* [ASSIGNED TASK]
Could you transcribe every record below exactly as written, leaving out any pictures?

Entries taken from a collection:
+ + + +

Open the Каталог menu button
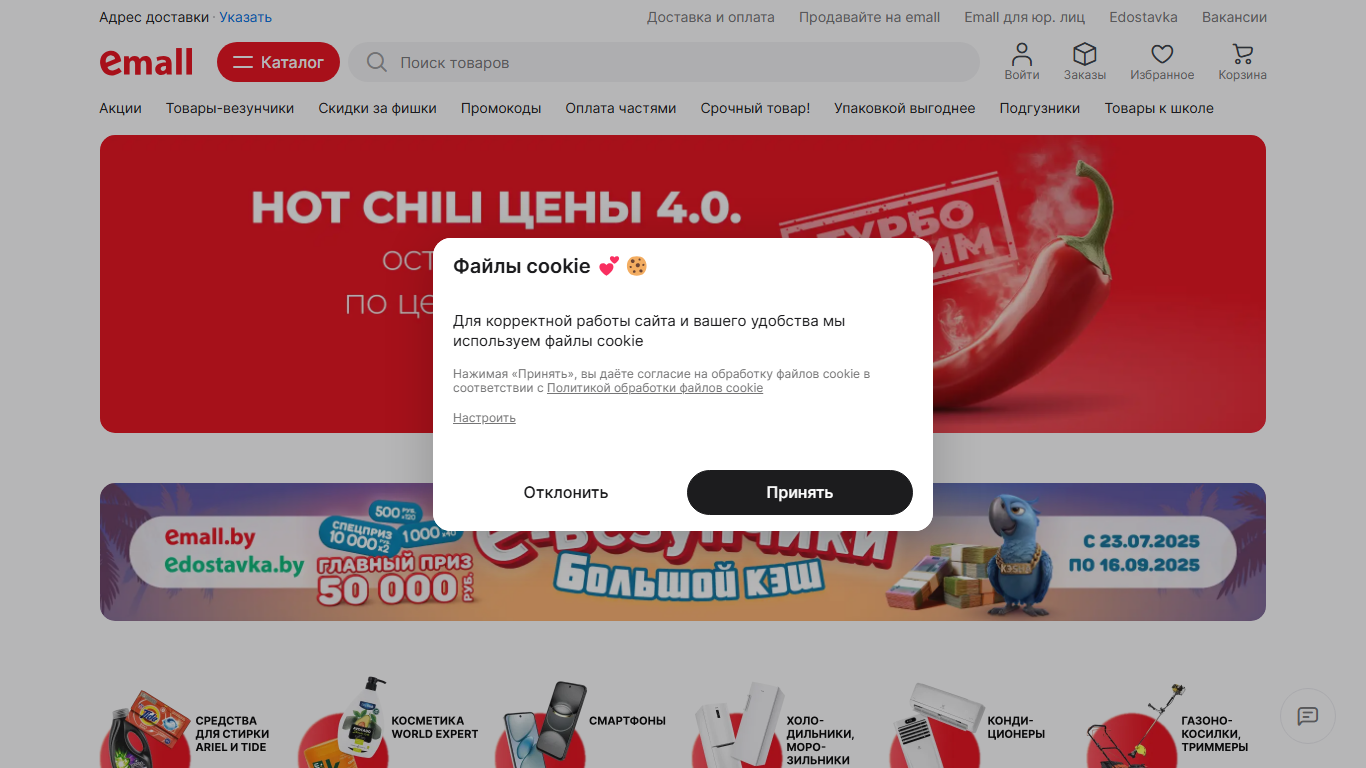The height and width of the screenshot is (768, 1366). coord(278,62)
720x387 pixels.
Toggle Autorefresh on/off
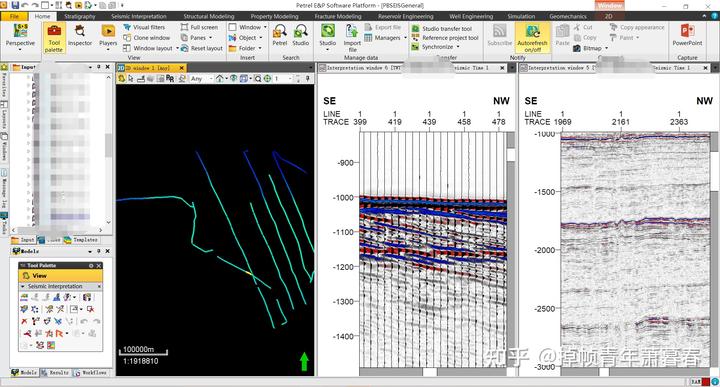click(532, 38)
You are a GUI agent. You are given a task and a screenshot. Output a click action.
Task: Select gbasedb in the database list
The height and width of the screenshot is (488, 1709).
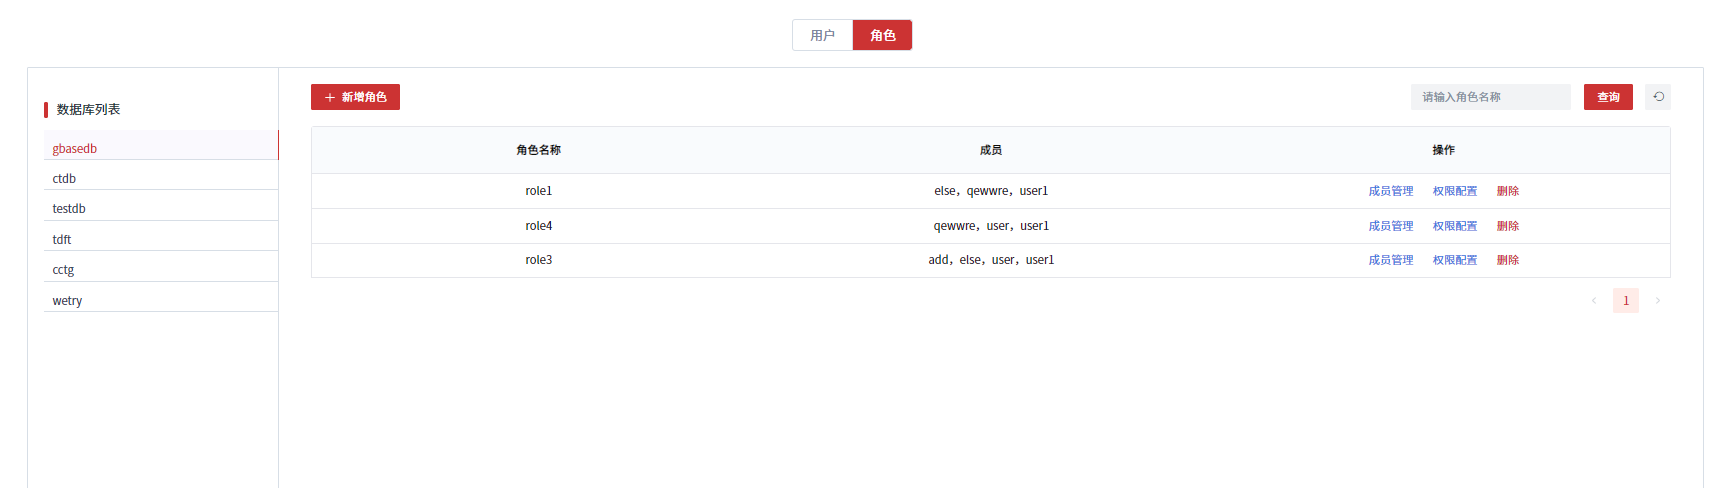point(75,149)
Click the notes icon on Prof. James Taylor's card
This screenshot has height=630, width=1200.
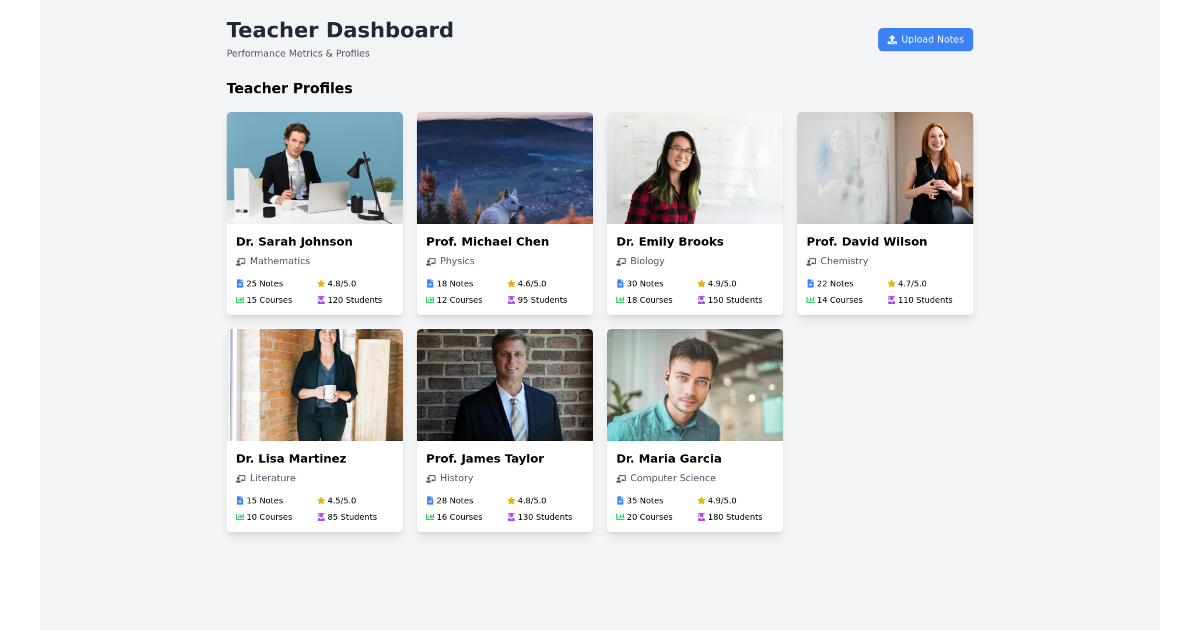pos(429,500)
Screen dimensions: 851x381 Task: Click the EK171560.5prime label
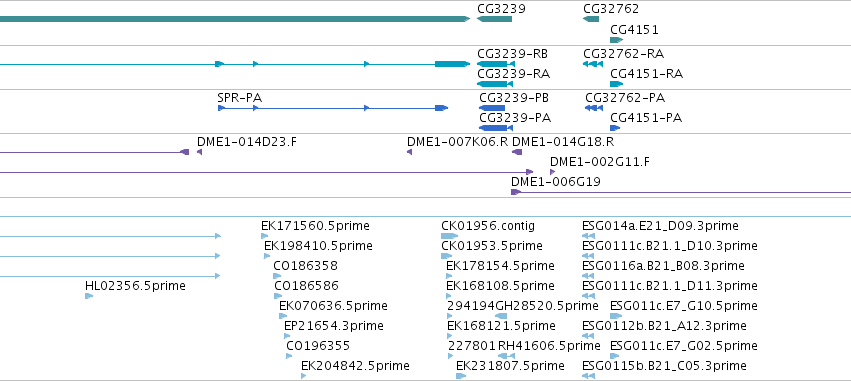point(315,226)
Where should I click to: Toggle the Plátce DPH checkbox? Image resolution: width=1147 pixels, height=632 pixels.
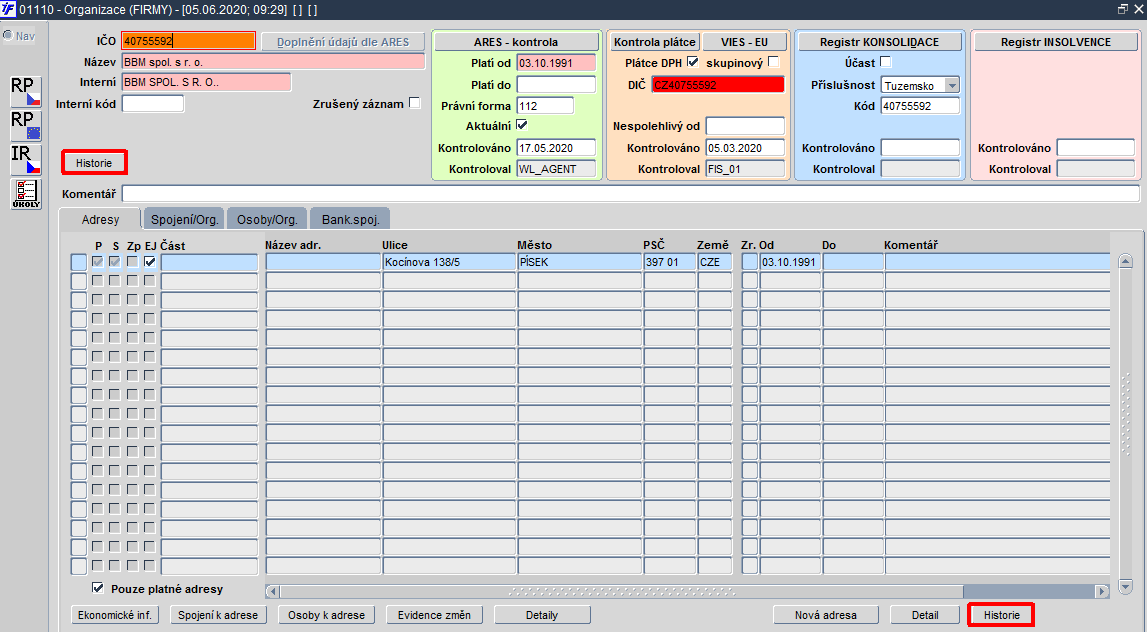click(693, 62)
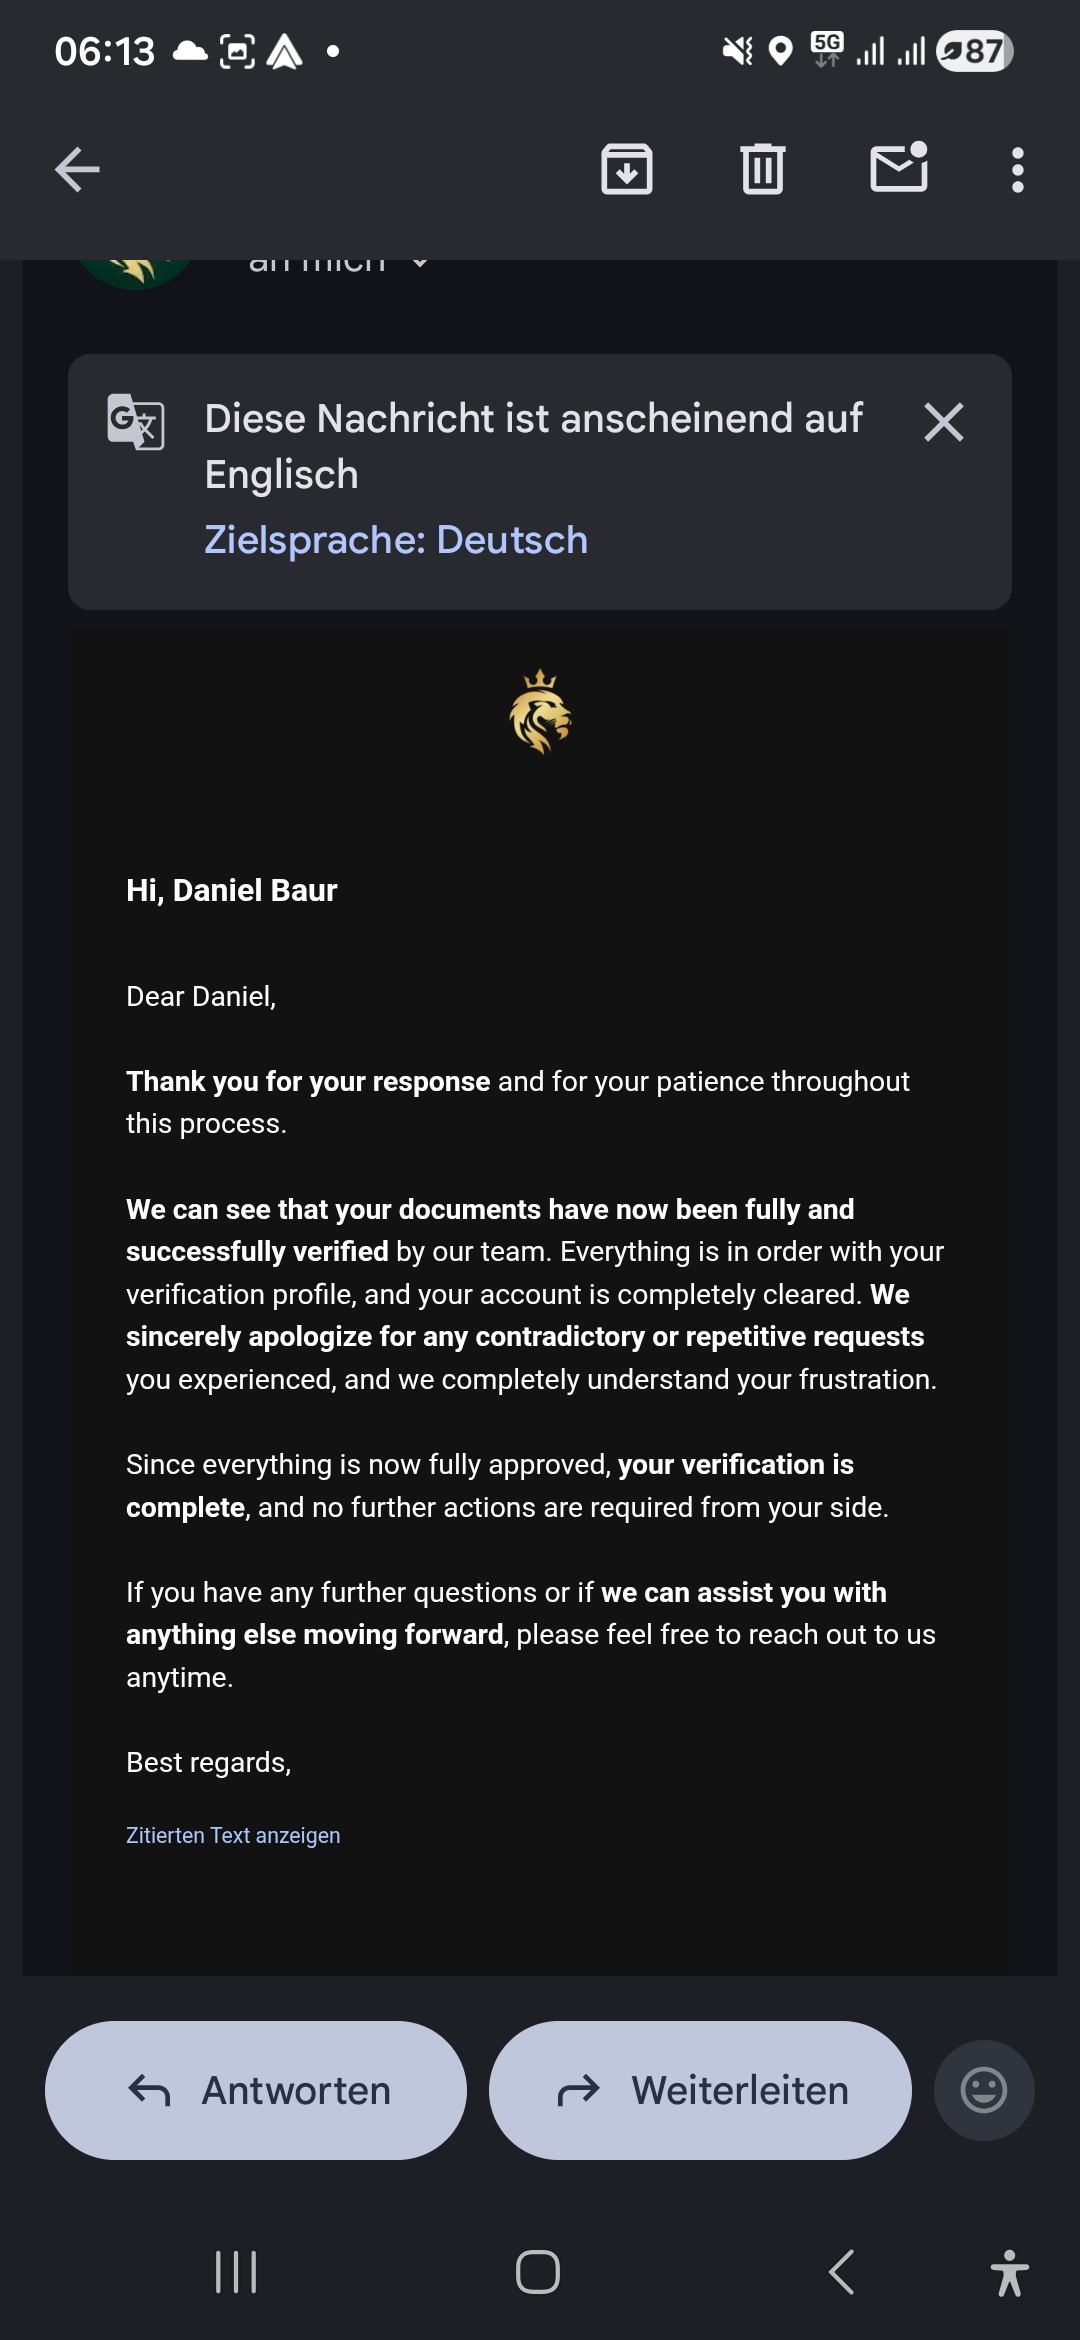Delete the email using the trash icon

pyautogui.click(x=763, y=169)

+ + + +

* [COMPLETED TASK]
Open the Каталог menu button
The height and width of the screenshot is (768, 1366). coord(278,62)
720x387 pixels.
Toggle Autorefresh on/off
click(532, 38)
You are a GUI agent. You are given a task and a screenshot. Output a click action.
Task: Select gbasedb in the database list
The height and width of the screenshot is (488, 1709).
point(75,149)
Click the notes icon on Prof. James Taylor's card
This screenshot has height=630, width=1200.
pos(429,500)
Screen dimensions: 851x381 Task: Click the EK171560.5prime label
point(315,226)
Where should I click to: Toggle the Plátce DPH checkbox? Image resolution: width=1147 pixels, height=632 pixels.
click(693, 62)
Delete the email using the trash icon

pyautogui.click(x=763, y=169)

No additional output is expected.